Stored data:
_ _ _

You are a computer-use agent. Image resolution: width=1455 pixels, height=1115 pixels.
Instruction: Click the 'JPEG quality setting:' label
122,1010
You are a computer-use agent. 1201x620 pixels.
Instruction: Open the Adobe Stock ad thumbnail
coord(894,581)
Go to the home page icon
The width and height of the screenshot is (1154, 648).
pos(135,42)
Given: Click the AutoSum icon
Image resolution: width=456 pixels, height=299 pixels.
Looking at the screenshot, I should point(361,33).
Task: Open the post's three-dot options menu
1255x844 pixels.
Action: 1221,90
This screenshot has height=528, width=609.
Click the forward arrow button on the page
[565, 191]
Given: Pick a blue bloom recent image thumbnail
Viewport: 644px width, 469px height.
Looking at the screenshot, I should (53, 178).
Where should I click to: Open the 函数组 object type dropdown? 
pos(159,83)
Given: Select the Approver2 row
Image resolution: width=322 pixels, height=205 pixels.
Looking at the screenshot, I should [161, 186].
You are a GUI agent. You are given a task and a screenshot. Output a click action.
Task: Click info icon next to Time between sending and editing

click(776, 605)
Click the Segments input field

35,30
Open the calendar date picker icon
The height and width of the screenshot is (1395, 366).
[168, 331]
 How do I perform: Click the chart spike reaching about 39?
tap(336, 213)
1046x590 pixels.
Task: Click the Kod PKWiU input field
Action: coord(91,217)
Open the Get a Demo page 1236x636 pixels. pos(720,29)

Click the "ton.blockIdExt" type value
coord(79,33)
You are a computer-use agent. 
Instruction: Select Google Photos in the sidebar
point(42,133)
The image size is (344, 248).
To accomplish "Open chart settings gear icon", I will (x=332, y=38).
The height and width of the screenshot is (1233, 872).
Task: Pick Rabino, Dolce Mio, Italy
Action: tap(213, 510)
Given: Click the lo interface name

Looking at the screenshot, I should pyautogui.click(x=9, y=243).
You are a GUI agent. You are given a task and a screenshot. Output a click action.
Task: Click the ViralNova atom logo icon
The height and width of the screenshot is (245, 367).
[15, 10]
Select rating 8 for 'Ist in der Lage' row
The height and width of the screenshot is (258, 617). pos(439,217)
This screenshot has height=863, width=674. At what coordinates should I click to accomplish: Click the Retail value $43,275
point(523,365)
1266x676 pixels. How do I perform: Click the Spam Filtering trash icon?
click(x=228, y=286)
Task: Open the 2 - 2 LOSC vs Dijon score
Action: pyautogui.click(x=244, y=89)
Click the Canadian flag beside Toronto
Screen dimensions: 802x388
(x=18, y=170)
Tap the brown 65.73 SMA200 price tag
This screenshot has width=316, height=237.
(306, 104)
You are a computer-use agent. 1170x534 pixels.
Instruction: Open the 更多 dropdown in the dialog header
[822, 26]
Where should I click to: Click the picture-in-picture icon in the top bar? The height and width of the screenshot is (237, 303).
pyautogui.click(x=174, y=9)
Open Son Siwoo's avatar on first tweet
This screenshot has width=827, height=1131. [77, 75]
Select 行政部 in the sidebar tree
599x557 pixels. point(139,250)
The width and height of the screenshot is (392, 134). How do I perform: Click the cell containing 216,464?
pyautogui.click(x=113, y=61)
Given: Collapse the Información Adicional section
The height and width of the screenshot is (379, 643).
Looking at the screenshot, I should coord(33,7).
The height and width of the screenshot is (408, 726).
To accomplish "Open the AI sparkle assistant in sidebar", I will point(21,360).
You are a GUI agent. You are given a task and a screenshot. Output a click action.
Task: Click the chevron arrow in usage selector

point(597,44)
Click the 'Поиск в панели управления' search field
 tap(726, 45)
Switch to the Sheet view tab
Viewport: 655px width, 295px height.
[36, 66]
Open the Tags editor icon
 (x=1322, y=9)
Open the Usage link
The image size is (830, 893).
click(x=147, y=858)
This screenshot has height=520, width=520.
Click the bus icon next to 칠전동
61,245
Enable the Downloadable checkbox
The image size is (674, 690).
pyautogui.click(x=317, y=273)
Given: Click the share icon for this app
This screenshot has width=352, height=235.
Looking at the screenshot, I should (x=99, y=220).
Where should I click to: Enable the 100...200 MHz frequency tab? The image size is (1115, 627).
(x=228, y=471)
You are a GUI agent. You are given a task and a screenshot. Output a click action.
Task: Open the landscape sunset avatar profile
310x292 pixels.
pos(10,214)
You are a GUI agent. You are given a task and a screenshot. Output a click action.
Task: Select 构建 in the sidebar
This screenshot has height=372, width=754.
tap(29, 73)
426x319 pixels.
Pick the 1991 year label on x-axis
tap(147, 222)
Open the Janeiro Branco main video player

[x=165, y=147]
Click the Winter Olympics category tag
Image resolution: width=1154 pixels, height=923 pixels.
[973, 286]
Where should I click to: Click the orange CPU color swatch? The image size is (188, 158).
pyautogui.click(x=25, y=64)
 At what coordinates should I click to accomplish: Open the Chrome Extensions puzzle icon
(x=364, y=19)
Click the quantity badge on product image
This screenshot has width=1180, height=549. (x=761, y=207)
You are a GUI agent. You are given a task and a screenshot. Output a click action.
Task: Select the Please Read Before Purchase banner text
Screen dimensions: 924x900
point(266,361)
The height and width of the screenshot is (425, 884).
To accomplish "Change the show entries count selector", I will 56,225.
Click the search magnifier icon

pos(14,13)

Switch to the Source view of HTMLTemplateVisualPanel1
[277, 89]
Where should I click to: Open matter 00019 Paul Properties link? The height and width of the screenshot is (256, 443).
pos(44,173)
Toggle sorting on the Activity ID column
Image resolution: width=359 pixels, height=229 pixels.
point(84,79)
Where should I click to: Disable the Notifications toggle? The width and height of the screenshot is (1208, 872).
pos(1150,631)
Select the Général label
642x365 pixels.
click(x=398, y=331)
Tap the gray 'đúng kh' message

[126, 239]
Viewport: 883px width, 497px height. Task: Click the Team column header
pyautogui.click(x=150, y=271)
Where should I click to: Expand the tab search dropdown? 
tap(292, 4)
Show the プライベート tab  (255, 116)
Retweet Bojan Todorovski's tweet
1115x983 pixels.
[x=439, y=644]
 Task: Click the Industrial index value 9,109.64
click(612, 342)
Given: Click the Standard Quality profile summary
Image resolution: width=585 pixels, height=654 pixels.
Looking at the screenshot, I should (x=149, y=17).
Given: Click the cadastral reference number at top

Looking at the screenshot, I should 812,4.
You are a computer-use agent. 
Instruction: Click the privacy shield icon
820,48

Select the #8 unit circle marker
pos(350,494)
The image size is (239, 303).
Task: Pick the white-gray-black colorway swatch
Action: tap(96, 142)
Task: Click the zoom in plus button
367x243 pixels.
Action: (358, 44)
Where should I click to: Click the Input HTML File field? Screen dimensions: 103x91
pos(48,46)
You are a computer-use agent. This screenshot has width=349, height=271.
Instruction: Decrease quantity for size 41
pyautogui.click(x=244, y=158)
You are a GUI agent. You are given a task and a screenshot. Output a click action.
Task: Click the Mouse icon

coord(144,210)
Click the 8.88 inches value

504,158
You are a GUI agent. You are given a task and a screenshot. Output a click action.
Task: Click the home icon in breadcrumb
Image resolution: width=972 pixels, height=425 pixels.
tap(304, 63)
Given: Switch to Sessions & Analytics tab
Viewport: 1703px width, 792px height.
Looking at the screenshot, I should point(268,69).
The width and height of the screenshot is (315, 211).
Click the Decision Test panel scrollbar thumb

_ _ _

Work to be completed: Lines from the first one above through the line containing "The image size is (344, 248)." are to be retyped exactly, both included, and nothing more.

Answer for the task:
You are a computer-use agent. Image resolution: width=1455 pixels, height=1115 pixels.
Instruction: Click the 'JPEG quality setting:' label
122,1010
You are a computer-use agent. 1201x620 pixels.
Instruction: Open the Adobe Stock ad thumbnail
coord(894,581)
Go to the home page icon
The width and height of the screenshot is (1154, 648).
pos(135,42)
Given: Click the AutoSum icon
Image resolution: width=456 pixels, height=299 pixels.
Looking at the screenshot, I should point(361,33).
Task: Open the post's three-dot options menu
1255x844 pixels.
Action: 1221,90
This screenshot has height=528, width=609.
Click the forward arrow button on the page
[565, 191]
Given: Pick a blue bloom recent image thumbnail
Viewport: 644px width, 469px height.
Looking at the screenshot, I should (53, 178).
Where should I click to: Open the 函数组 object type dropdown? 
pos(159,83)
Given: Select the Approver2 row
Image resolution: width=322 pixels, height=205 pixels.
Looking at the screenshot, I should [161, 186].
You are a GUI agent. You are given a task and a screenshot. Output a click action.
Task: Click info icon next to Time between sending and editing

click(776, 605)
Click the Segments input field

35,30
Open the calendar date picker icon
The height and width of the screenshot is (1395, 366).
[168, 331]
 How do I perform: Click the chart spike reaching about 39?
tap(336, 213)
1046x590 pixels.
Task: Click the Kod PKWiU input field
Action: coord(91,217)
Open the Get a Demo page 1236x636 pixels. pos(720,29)

Click the "ton.blockIdExt" type value
coord(79,33)
You are a computer-use agent. 
Instruction: Select Google Photos in the sidebar
point(42,133)
The image size is (344, 248).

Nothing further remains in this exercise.